Wie Sie wissen, bezeichnet Demokratie politische Ordnungen bzw. Systeme, in denen Macht und Regierung vom Volk ausgehen. Dieses wird entweder unmittelbar oder durch Auswahl entscheidungstragender Repräsentanten an allen Entscheidungen, die die Allgemeinheit verbindlich betreffen, beteiligt. Teilhabe ist also ein demokratisches Grundprinzip. Eine Demokratie beinhaltet Bürgerrechte aber auch Bürgerpflichten, beispielsweise das Einhalten von der Mehrheit getragener Gesetze oder Abgabepflichten. Es geht also in einer Demokratie immer um gemeinsame Aushandlungsprozesse. Diese Balance zwischen der Teilhabe auf der einen und Bürgerpflicht auf der anderen muss im Einklang stehen. Wenn nicht, zeichnen sich Gefahren für die Demokratie ab. Hat der Bürger das Gefühl fehlender Entscheidungsbeteiligung verliert er das Vertrauen in den Staat.
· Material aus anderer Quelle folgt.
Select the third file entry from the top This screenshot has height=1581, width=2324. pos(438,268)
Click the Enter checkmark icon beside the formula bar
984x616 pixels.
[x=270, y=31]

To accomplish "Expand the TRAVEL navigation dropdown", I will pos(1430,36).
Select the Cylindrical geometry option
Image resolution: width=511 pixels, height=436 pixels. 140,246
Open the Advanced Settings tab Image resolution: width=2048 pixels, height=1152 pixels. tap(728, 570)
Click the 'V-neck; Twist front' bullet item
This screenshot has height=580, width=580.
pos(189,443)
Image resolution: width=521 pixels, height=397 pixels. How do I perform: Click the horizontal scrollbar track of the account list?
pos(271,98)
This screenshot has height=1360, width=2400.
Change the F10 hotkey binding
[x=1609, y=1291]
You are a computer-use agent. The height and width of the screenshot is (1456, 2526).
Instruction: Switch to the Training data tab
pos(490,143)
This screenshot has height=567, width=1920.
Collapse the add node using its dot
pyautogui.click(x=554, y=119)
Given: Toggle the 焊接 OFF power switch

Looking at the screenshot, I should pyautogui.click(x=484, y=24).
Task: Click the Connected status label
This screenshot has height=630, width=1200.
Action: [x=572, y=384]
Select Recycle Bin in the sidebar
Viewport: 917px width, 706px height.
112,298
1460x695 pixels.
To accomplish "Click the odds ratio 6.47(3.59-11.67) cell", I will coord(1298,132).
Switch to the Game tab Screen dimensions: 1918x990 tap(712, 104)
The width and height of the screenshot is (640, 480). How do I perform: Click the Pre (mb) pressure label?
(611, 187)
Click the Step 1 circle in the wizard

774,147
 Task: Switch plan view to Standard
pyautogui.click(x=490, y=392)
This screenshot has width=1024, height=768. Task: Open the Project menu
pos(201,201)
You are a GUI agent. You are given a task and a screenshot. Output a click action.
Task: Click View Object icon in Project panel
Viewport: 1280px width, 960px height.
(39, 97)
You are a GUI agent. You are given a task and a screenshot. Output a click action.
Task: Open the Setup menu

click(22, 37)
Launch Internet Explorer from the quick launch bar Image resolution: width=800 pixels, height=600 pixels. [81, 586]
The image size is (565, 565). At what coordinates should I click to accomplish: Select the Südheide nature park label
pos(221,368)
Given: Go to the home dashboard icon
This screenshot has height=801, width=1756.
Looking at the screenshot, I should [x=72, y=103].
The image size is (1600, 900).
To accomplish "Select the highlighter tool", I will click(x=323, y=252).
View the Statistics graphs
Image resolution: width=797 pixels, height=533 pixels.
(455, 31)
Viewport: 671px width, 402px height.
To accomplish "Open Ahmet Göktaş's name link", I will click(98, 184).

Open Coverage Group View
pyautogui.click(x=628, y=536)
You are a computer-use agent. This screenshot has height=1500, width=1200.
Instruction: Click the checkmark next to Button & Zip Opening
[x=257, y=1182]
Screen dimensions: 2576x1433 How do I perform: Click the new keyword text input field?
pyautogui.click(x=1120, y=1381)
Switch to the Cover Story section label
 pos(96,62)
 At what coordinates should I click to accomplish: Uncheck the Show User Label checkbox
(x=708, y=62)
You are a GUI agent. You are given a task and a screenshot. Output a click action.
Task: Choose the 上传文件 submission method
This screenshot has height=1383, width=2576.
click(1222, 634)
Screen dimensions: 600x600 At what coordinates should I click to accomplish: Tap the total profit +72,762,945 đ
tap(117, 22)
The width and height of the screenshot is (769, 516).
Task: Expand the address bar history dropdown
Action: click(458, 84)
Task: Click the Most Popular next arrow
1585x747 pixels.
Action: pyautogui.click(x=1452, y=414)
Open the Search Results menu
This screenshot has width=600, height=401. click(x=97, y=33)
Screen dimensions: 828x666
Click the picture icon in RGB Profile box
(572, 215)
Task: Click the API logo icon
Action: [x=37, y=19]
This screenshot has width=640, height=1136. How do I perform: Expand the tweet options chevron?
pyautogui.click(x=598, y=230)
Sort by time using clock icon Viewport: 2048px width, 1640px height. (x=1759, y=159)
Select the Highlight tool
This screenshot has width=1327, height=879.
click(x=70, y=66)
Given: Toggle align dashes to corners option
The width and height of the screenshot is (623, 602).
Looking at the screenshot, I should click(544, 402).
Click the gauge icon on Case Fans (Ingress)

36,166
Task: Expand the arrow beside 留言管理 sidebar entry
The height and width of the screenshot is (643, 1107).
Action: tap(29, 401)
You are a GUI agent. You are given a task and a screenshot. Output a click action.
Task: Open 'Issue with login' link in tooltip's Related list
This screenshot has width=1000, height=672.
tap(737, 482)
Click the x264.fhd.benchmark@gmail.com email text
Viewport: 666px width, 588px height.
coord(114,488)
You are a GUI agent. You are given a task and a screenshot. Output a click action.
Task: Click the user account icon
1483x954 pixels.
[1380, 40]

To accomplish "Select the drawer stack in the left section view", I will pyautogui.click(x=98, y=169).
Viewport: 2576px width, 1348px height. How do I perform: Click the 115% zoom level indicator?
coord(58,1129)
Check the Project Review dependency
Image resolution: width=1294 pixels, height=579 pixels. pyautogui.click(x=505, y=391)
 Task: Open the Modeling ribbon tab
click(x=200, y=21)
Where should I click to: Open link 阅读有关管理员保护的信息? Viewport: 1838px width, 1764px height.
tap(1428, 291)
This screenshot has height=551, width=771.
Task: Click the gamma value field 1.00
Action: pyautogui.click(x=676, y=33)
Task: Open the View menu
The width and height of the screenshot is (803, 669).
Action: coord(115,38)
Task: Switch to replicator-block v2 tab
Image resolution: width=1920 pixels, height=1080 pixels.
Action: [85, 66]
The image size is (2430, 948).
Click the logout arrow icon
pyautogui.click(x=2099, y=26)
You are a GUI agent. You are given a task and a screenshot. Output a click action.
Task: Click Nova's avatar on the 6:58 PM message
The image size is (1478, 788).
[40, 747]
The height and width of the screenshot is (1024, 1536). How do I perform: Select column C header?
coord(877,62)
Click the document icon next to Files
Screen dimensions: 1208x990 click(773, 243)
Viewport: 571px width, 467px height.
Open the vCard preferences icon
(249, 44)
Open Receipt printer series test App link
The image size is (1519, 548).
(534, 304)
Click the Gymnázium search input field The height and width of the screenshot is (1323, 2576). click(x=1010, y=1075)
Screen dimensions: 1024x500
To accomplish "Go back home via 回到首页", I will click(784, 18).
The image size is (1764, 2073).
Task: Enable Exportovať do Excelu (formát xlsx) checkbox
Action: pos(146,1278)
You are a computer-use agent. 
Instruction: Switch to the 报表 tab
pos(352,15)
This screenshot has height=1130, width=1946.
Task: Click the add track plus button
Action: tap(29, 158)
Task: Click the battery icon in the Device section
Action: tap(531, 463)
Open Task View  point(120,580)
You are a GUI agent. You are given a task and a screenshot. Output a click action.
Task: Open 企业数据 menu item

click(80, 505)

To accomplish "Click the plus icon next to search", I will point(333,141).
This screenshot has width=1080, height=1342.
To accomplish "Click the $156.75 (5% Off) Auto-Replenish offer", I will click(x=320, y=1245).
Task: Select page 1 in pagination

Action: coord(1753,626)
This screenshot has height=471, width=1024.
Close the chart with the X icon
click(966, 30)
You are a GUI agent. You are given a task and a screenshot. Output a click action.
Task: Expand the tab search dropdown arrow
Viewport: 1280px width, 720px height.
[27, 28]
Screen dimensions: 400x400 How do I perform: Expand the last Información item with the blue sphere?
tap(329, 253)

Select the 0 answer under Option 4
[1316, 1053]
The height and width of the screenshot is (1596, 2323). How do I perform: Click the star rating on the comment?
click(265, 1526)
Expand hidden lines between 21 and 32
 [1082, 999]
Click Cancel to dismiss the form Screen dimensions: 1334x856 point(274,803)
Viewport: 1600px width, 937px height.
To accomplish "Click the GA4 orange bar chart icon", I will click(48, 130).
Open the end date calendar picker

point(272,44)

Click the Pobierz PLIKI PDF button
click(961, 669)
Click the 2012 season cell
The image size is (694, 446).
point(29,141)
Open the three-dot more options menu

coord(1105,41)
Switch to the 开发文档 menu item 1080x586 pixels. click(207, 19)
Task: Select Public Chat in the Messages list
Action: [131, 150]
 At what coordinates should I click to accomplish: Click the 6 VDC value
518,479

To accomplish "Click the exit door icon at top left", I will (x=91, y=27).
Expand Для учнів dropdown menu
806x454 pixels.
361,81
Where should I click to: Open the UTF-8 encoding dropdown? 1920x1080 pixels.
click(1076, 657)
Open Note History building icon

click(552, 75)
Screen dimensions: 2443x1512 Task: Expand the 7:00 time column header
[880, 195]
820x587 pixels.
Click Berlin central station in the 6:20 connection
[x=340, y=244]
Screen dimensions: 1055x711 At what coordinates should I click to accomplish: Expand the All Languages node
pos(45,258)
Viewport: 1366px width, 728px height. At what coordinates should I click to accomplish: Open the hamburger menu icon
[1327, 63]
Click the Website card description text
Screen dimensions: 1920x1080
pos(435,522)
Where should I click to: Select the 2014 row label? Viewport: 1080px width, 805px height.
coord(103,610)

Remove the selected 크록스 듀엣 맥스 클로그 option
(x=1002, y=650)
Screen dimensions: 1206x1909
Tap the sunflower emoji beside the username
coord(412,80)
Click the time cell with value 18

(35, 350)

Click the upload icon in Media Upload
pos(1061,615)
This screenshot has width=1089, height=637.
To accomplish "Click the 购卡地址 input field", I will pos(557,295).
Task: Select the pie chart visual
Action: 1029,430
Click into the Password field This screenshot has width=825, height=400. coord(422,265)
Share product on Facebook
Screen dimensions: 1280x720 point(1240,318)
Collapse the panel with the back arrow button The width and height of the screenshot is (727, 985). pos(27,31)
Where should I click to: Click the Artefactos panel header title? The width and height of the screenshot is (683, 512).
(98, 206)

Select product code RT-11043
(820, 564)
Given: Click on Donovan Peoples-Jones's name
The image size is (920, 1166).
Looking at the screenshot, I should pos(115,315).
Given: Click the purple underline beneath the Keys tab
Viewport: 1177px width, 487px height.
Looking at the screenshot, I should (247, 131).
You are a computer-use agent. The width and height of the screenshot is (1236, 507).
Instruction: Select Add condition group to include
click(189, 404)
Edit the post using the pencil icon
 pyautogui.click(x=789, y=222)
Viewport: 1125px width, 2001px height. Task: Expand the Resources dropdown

Dies kann durch schwindende soziale Bindungen innerhalb der Gesellschaft, wie sie aktuelle Individualisierungsprozesse befördern, begünstigt werden.
Beteiligung hängt jedoch nicht nur vom Spielraum der Beteiligung ab, sondern auch vom Informationsfluss – das Gefühl, Dinge richtig einschätzen zu können, um sich dann auch entsprechend einbringen zu können. So liegt ein Grund des Vertrauensverfalls in Politik sicherlich auch darin, dass gesellschaftliche Zusammenhänge immer komplexer werden, nicht zuletzt durch Globalisierungsprozesse. Hiermit haben sich wesentliche Existenzbedingungen der Demokratie verändert. Es wird immer schwieriger, den Ort der demokratischen Verantwortung zu bestimmen, zumal es noch nicht gelingt, die internationale Ebene nach den Prinzipien der Demo¬kratie zu gestalten.
Hier zeigt sich die wichtige Bedeutung öffentlich-rechtlicher Medien. Es ist wichtig, dass offen über sperrige komplexe Themen geredet wird in Formaten, die von breiten Teilen des Volks auch verstanden werden. Hier nehmen auch wir als zivilgesellschaftliche Verbände eine wichtige Schlüsselrolle ein. Und möglicherweise müssen wir alle, die wir hier sitzen, uns auch kritisch reflektieren, in wieweit wir hier offen sind für den Dialog auf breiter Ebene. Oder leben wir zumindest in Teilen nicht auch in einer Filter Bubble, da wir innerhalb unserer Kreise viele Dinge sehr einheitlich bewerten – und dabei oft in einer Sprache kommunizieren, die von der Breite der Bevölkerung nicht mehr verstanden wird.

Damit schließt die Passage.